#### Saved data entries:
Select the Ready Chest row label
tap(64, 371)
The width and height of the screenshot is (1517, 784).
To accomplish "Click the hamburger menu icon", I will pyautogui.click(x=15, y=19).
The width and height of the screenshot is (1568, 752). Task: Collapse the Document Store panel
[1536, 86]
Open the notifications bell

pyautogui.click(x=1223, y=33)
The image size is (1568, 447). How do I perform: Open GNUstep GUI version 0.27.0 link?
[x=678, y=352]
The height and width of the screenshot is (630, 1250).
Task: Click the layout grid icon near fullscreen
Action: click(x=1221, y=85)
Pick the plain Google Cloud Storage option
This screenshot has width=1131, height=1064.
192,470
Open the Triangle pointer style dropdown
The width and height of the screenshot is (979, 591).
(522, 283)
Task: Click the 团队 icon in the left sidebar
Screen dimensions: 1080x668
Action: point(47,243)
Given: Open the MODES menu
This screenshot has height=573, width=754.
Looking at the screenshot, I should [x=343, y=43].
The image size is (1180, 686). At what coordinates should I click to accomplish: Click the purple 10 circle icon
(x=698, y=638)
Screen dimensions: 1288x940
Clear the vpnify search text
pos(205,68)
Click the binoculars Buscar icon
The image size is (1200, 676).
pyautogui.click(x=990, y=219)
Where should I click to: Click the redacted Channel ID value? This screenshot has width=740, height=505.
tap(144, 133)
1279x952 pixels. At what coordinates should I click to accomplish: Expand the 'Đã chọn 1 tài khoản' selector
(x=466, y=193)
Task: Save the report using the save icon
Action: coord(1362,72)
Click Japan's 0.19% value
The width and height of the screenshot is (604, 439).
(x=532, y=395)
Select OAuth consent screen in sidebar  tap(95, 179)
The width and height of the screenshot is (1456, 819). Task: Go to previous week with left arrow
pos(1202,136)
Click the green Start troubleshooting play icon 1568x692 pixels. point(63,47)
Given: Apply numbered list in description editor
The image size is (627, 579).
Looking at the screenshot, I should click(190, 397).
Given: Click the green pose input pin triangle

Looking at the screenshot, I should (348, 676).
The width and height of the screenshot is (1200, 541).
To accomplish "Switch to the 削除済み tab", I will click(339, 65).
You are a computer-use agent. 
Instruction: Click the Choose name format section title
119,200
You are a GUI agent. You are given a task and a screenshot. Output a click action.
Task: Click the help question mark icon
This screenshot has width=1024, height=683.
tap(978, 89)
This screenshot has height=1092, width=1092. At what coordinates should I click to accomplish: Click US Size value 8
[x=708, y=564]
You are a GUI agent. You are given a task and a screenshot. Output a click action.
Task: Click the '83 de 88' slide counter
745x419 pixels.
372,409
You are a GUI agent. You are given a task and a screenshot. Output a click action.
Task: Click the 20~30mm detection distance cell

#### WHAT TO DO:
Nothing but an exact copy of the lines from the first one above through the line holding "Given: Open the MODES menu" should be returned.

#### FINAL ANSWER:
Select the Ready Chest row label
tap(64, 371)
The width and height of the screenshot is (1517, 784).
To accomplish "Click the hamburger menu icon", I will pyautogui.click(x=15, y=19).
The width and height of the screenshot is (1568, 752). Task: Collapse the Document Store panel
[1536, 86]
Open the notifications bell

pyautogui.click(x=1223, y=33)
The image size is (1568, 447). How do I perform: Open GNUstep GUI version 0.27.0 link?
[x=678, y=352]
The height and width of the screenshot is (630, 1250).
Task: Click the layout grid icon near fullscreen
Action: click(x=1221, y=85)
Pick the plain Google Cloud Storage option
This screenshot has width=1131, height=1064.
192,470
Open the Triangle pointer style dropdown
The width and height of the screenshot is (979, 591).
(522, 283)
Task: Click the 团队 icon in the left sidebar
Screen dimensions: 1080x668
Action: point(47,243)
Given: Open the MODES menu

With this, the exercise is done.